This rabbinical student was staring into what Sartre called a God-shaped hole. He needed to fill it with a different kind of God – he was in a crisis of faith that challenged not only his belief in God but threatened his decision to become a rabbi.
There’s always a blank space between the gods we reject and that which we’re able to embrace.
Brad Hirschfield, an Orthodox Rabbi, summarized his experience this way: “Since September 11th, people keep asking me, “Where was God?” And they think because I’m a rabbi, I have answers. And I actually think that my job as a rabbi is to help them live with those questions. If God’s ways are mysterious, live with the mystery. It’s upsetting. It’s scary. It’s painful. It’s deep. And it’s interesting. No plan. That’s what mystery is. It’s all of those things.
“You want plan? Then tell me about plan. But if you’re going to tell me about how the plan saved you, you better also be able to explain how the plan killed them. And the test of that has nothing to do with saying it in your synagogue or your church. The test of that has to do with going and saying it to the person who just buried someone and look in their eyes and tell them God’s plan was to blow your loved one apart. Look at them and tell them that God’s plan was that their children should go to bed every night for the rest of their lives without a parent. And if you can say that, well, at least you’re honest. I don’t worship the same God, but that at least has integrity.”
He continues, “It’s just it’s too easy. That’s my problem with the answer. Not that I think they’re being inauthentic when people say it or being dishonest, it’s just too damn easy. It’s easy because it gets God off the hook. And it’s easy because it gets their religious beliefs off the hook. And right now, everything is on the hook.”
Another rabbi, Irwin Kula, said; “The real Torah, the real wisdom, the real religious tradition, the real experience behind religion, is about love and is about connection and is no more complicated than that.”

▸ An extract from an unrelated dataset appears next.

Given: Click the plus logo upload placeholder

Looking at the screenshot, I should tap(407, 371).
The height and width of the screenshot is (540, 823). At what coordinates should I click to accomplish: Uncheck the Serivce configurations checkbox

I was very moved by a Catholic Priest’s comments – Monsignor Lorenzo Albacete, who said: “From the first moment I looked into that horror on September 11th, into that fireball, into that explosion of horror, I knew it. I knew it before anything was said about those who did it or why. I recognize an old companion. I recognize religion.
“Look,” he says, “I am a priest for over 30 years. Religion is my life. It’s my vocation. It’s my existence. I’ll give my life for it. I hope to have the courage. Therefore, I know it. And I know and recognize that day that the same force, energy, sense, instinct, whatever, passion — because religion can be a passion — the same passion that motivates religious people to do great things is the same one that that day brought all that destruction.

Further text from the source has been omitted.